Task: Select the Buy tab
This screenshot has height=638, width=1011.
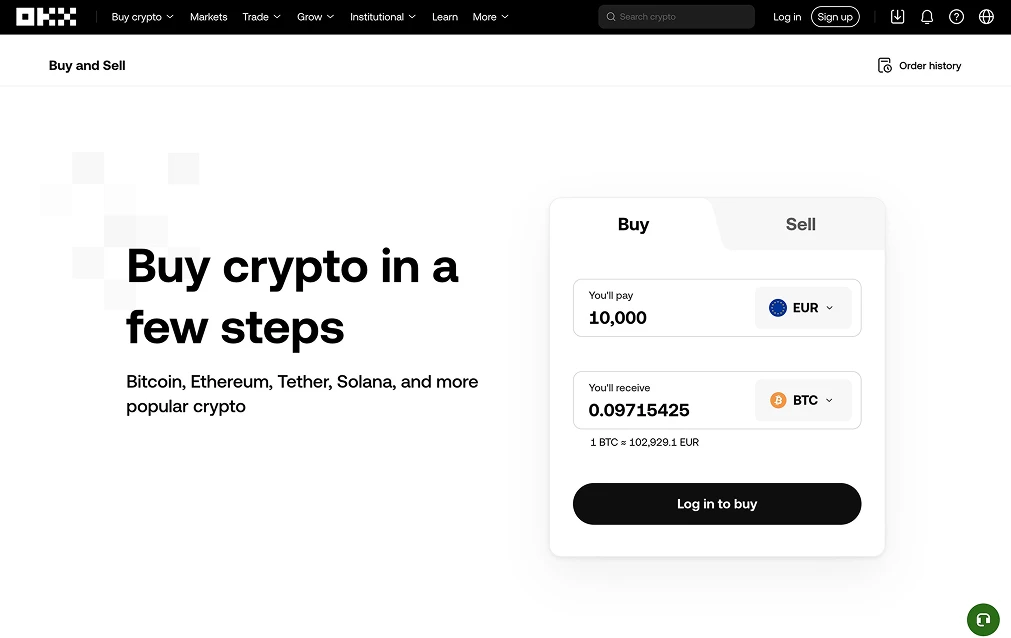Action: tap(633, 225)
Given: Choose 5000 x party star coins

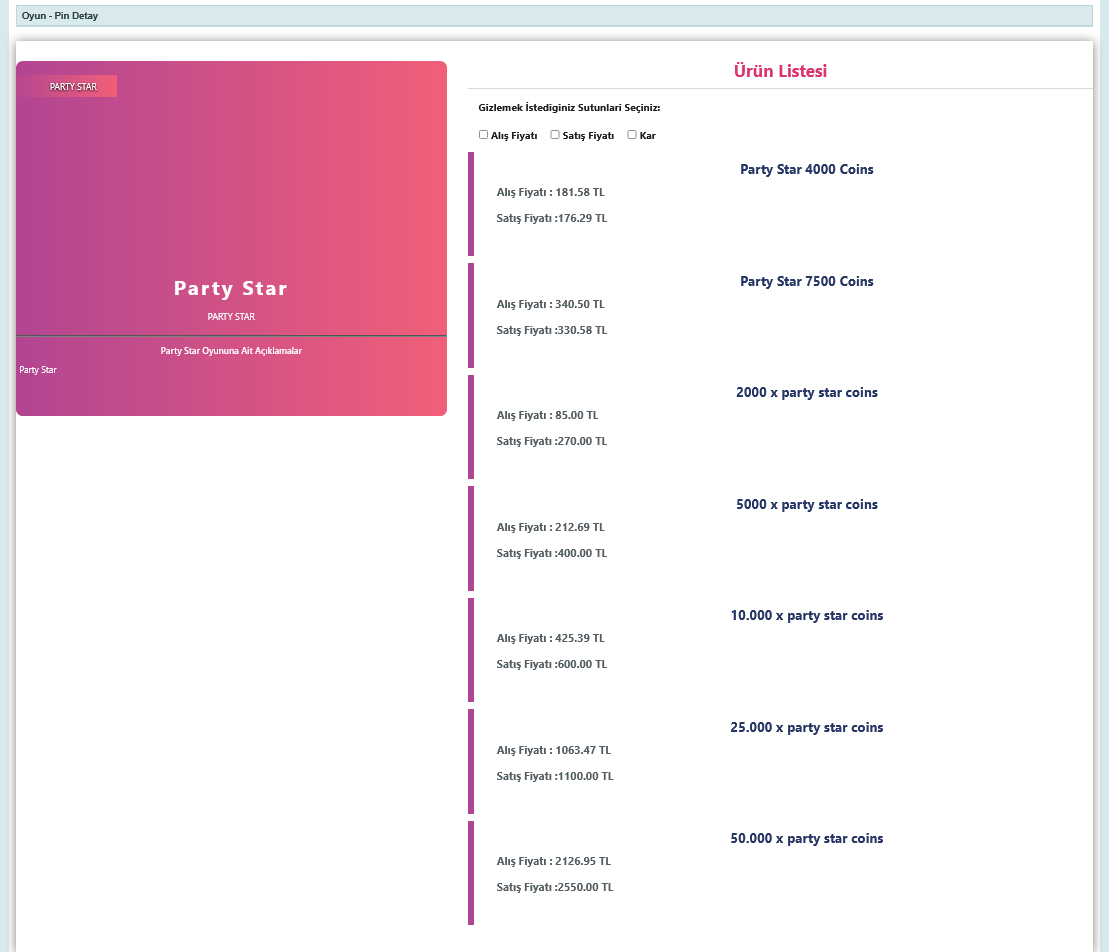Looking at the screenshot, I should (806, 505).
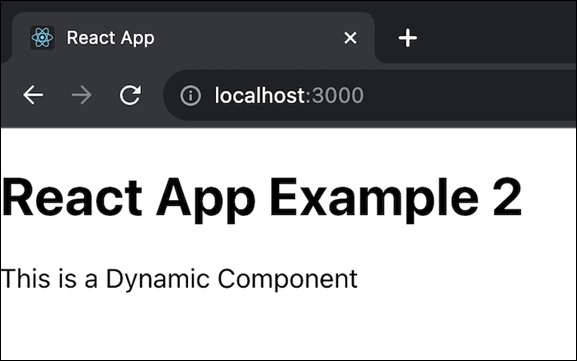Click the tab title text React App
577x361 pixels.
tap(110, 38)
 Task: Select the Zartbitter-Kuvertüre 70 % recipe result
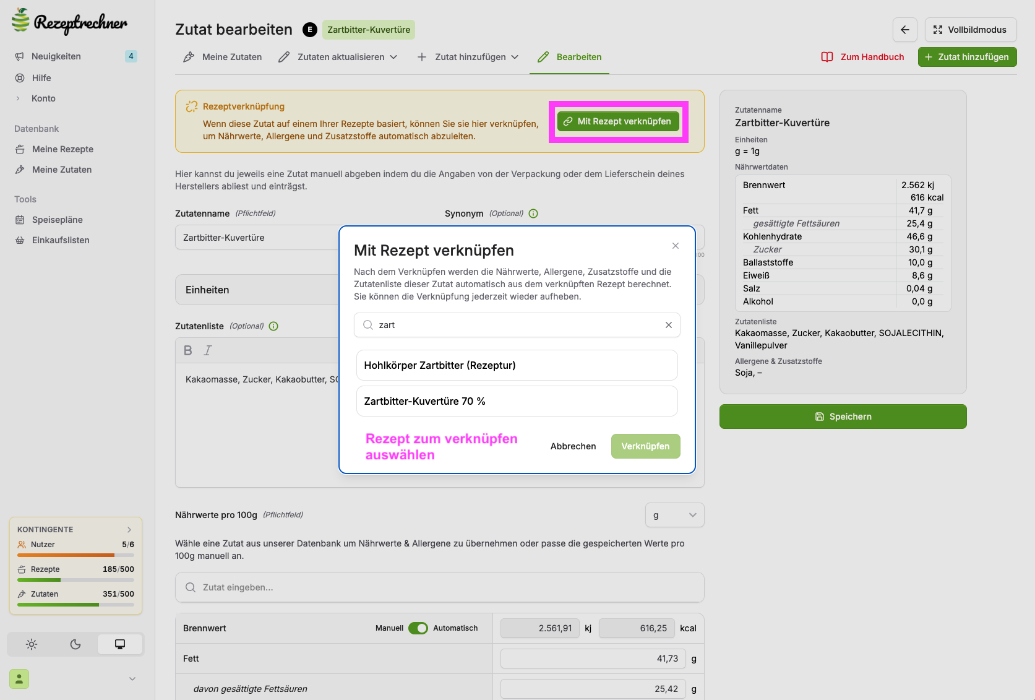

• EXERCISE
Pictures don't belong in the copy. Retype exactly the lines from the one with "Given: Choose 5000 x party star coins" through the last line of the records.

• RESPONSE
Given: Choose 5000 x party star coins

Looking at the screenshot, I should (806, 505).
Click the tab title text React App
577x361 pixels.
tap(110, 38)
 Task: Select the Zartbitter-Kuvertüre 70 % recipe result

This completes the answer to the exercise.